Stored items
::::

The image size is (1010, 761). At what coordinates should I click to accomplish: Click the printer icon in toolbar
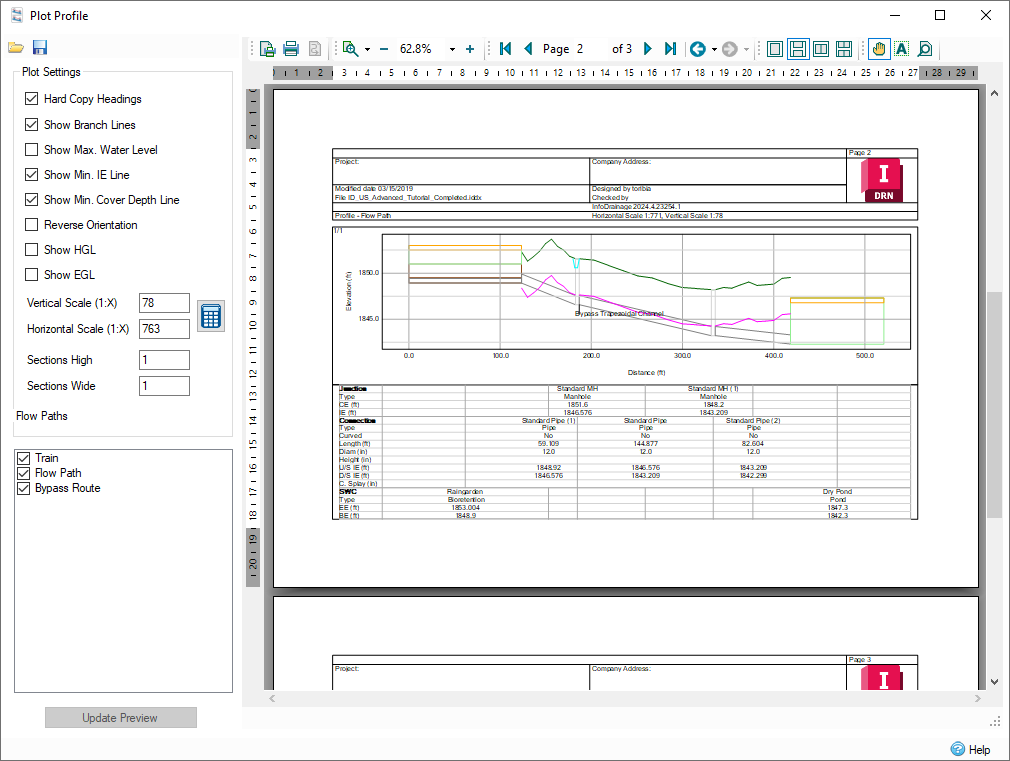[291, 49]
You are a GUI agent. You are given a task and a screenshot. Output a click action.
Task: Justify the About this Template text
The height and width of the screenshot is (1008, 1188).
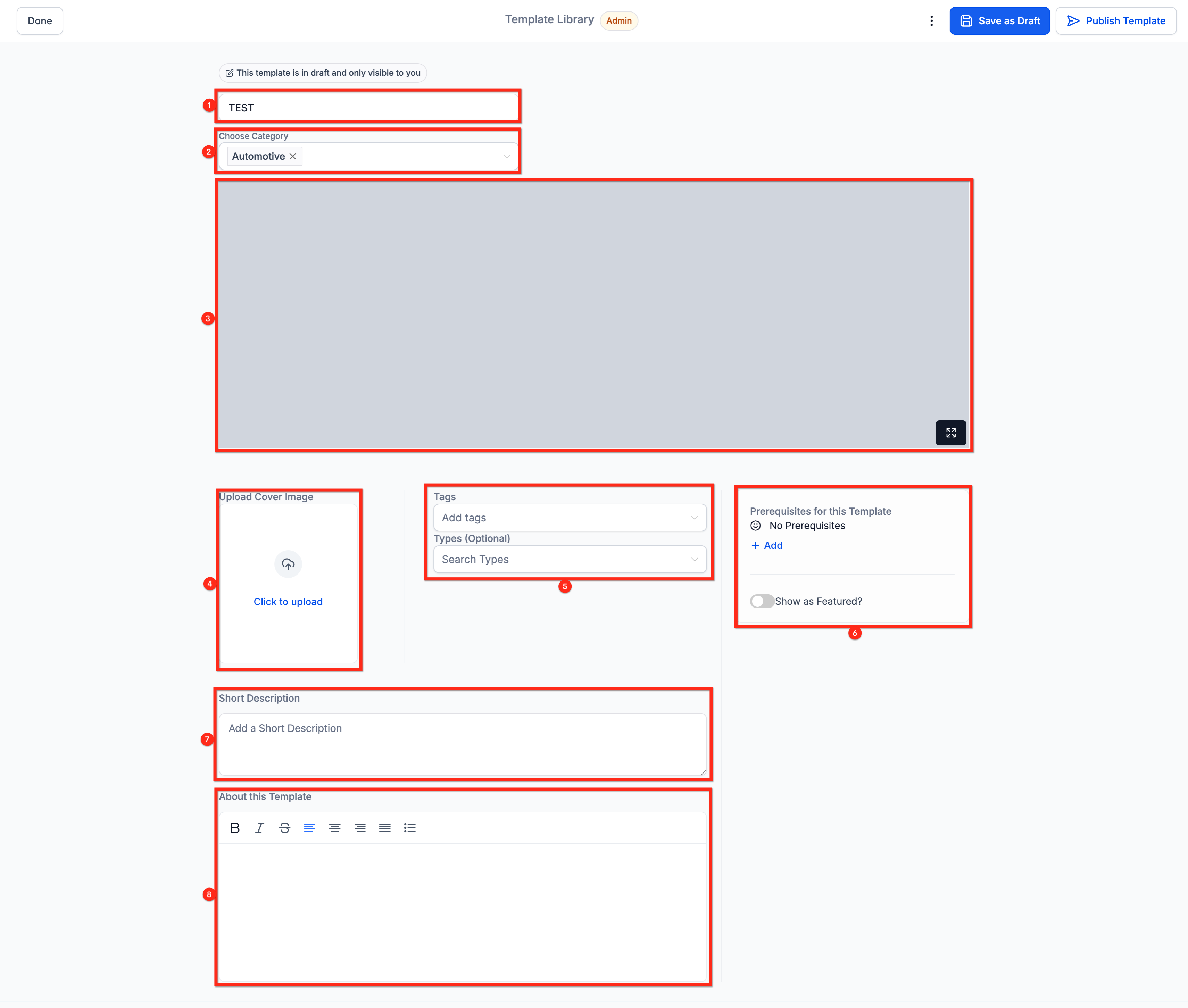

::::

- _INSTRUCTIONS FOR THE TASK_
Could you arrange every line of the rows above as a JSON list of strings, one string per line, skipping blank lines and leaving the pictures out?

- _ANSWER TO THE PROBLEM_
[
  "The image size is (1010, 761). At what coordinates should I click to accomplish: Click the printer icon in toolbar",
  "[291, 49]",
  "You are a GUI agent. You are given a task and a screenshot. Output a click action.",
  "Task: Justify the About this Template text",
  "The height and width of the screenshot is (1008, 1188)."
]